▶ [About this exercise]:
Pull out every line below holding the word "computer".

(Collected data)
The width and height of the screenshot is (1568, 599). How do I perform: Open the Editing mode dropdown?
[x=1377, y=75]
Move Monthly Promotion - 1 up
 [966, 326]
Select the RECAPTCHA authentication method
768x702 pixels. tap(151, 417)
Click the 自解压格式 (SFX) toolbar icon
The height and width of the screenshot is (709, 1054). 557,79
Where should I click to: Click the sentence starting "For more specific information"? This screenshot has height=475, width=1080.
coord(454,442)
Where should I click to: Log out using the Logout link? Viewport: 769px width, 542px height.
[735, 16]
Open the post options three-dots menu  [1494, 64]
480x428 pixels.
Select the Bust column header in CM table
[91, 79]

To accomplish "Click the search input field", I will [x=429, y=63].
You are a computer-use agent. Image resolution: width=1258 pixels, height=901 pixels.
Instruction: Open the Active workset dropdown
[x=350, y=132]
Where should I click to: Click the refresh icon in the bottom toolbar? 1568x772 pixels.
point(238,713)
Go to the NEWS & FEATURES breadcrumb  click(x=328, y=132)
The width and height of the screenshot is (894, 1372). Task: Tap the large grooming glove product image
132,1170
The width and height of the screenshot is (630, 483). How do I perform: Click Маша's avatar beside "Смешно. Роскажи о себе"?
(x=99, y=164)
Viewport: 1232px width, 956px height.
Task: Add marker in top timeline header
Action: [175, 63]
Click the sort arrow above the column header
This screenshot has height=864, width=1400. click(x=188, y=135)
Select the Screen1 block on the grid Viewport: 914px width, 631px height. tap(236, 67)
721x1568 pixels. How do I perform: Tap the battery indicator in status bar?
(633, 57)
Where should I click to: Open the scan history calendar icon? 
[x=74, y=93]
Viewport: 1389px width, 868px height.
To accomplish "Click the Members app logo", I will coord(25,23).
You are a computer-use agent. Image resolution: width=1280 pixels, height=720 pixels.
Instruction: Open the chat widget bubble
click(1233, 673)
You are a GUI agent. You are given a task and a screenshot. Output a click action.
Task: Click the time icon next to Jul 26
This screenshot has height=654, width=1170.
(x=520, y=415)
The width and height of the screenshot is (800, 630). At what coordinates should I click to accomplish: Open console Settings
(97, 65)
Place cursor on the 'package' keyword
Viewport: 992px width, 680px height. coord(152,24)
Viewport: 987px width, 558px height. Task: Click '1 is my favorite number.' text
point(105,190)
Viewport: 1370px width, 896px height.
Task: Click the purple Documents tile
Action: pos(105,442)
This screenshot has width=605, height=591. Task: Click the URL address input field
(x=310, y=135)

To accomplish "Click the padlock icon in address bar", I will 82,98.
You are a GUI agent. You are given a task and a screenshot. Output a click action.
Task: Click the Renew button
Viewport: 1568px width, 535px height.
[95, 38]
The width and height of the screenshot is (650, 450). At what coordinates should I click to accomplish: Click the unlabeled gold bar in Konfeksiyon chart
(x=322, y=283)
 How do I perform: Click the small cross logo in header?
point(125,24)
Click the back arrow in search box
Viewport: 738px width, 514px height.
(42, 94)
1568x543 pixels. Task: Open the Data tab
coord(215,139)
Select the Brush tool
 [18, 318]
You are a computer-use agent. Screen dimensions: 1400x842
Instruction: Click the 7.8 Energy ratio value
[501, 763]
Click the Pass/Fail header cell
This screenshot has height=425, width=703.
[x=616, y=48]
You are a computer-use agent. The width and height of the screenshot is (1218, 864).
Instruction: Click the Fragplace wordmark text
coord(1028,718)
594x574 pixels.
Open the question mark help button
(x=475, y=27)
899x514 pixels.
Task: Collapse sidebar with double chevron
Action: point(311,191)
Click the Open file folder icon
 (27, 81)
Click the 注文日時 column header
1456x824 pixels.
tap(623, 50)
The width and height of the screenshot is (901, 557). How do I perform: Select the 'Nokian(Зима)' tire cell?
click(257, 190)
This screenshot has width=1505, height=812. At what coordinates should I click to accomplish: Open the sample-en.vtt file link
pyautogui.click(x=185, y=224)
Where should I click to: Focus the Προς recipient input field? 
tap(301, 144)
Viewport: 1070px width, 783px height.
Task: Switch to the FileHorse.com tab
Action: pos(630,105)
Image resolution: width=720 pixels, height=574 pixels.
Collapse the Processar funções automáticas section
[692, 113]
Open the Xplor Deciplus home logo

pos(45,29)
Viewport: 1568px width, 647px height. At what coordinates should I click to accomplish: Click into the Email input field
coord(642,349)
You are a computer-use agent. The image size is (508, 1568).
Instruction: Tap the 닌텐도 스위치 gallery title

▶ [Response to the exercise]:
You are a computer-use agent. Image resolution: width=1258 pixels, height=901 pixels.
You are a computer-use agent. Image resolution: width=1280 pixels, height=720 pixels.
You are a computer-use agent. Screen dimensions: 1400x842
You are a computer-use agent. The width and height of the screenshot is (1218, 864).
You are a computer-use agent. The image size is (508, 1568).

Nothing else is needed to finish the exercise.